Exercise prompt:
Update the entries below by replacing every occurrence of "screenshot" with "screen image", leaving everything else unchanged.

[Extracted entries]

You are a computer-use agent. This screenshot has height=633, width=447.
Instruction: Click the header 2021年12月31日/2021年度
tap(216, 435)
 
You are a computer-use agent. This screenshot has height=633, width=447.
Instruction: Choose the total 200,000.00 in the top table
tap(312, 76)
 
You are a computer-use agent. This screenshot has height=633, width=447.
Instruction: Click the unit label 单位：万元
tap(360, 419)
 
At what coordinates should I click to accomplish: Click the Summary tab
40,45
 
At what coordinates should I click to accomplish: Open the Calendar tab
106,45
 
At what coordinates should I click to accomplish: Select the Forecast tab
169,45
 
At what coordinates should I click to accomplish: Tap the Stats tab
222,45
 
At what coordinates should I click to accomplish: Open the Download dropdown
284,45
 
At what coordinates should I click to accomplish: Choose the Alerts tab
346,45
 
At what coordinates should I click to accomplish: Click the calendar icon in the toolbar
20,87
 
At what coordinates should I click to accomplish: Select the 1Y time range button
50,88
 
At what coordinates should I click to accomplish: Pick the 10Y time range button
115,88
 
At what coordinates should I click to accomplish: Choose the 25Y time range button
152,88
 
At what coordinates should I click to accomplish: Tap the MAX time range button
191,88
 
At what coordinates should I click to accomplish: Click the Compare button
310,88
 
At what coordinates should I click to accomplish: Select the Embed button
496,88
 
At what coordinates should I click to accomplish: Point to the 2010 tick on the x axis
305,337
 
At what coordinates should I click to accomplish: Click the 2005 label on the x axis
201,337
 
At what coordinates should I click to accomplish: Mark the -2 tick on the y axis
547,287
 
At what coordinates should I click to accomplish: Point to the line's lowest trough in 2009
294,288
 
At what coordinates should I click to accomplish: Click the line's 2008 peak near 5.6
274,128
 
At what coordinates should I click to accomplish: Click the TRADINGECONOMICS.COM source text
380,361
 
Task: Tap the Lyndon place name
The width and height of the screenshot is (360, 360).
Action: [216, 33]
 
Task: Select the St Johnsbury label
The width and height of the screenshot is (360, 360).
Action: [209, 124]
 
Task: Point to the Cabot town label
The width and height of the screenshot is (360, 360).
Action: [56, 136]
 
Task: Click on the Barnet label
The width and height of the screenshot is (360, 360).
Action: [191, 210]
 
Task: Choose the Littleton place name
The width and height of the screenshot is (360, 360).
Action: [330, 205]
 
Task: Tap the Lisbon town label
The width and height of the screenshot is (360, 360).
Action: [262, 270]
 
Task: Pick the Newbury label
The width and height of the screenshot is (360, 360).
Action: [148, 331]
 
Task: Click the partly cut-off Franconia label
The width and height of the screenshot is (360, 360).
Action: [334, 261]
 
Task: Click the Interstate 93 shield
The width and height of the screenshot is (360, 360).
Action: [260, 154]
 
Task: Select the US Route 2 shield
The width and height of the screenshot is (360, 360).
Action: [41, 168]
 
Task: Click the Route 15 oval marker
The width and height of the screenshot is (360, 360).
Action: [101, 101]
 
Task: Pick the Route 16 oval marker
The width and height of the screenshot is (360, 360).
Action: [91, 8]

Full output:
You are a computer-use agent. This screen image has height=633, width=447.
Instruction: Click the header 2021年12月31日/2021年度
tap(216, 435)
 
You are a computer-use agent. This screen image has height=633, width=447.
Instruction: Choose the total 200,000.00 in the top table
tap(312, 76)
 
You are a computer-use agent. This screen image has height=633, width=447.
Instruction: Click the unit label 单位：万元
tap(360, 419)
 
At what coordinates should I click to accomplish: Click the Summary tab
40,45
 
At what coordinates should I click to accomplish: Open the Calendar tab
106,45
 
At what coordinates should I click to accomplish: Select the Forecast tab
169,45
 
At what coordinates should I click to accomplish: Tap the Stats tab
222,45
 
At what coordinates should I click to accomplish: Open the Download dropdown
284,45
 
At what coordinates should I click to accomplish: Choose the Alerts tab
346,45
 
At what coordinates should I click to accomplish: Click the calendar icon in the toolbar
20,87
 
At what coordinates should I click to accomplish: Select the 1Y time range button
50,88
 
At what coordinates should I click to accomplish: Pick the 10Y time range button
115,88
 
At what coordinates should I click to accomplish: Choose the 25Y time range button
152,88
 
At what coordinates should I click to accomplish: Tap the MAX time range button
191,88
 
At what coordinates should I click to accomplish: Click the Compare button
310,88
 
At what coordinates should I click to accomplish: Select the Embed button
496,88
 
At what coordinates should I click to accomplish: Point to the 2010 tick on the x axis
305,337
 
At what coordinates should I click to accomplish: Click the 2005 label on the x axis
201,337
 
At what coordinates should I click to accomplish: Mark the -2 tick on the y axis
547,287
 
At what coordinates should I click to accomplish: Point to the line's lowest trough in 2009
294,288
 
At what coordinates should I click to accomplish: Click the line's 2008 peak near 5.6
274,128
 
At what coordinates should I click to accomplish: Click the TRADINGECONOMICS.COM source text
380,361
 
Task: Tap the Lyndon place name
The width and height of the screen image is (360, 360).
Action: [216, 33]
 
Task: Select the St Johnsbury label
The width and height of the screen image is (360, 360).
Action: [209, 124]
 
Task: Point to the Cabot town label
The width and height of the screen image is (360, 360).
Action: [56, 136]
 
Task: Click on the Barnet label
The width and height of the screen image is (360, 360).
Action: [191, 210]
 
Task: Choose the Littleton place name
The width and height of the screen image is (360, 360).
Action: [330, 205]
 
Task: Tap the Lisbon town label
The width and height of the screen image is (360, 360).
Action: [262, 270]
 
Task: Pick the Newbury label
The width and height of the screen image is (360, 360).
Action: [148, 331]
 
Task: Click the partly cut-off Franconia label
The width and height of the screen image is (360, 360).
Action: [334, 261]
 
Task: Click the Interstate 93 shield
The width and height of the screen image is (360, 360).
Action: [260, 154]
 
Task: Select the US Route 2 shield
The width and height of the screen image is (360, 360).
Action: [41, 168]
 
Task: Click the Route 15 oval marker
The width and height of the screen image is (360, 360).
Action: [101, 101]
 
Task: Pick the Route 16 oval marker
The width and height of the screen image is (360, 360).
Action: [91, 8]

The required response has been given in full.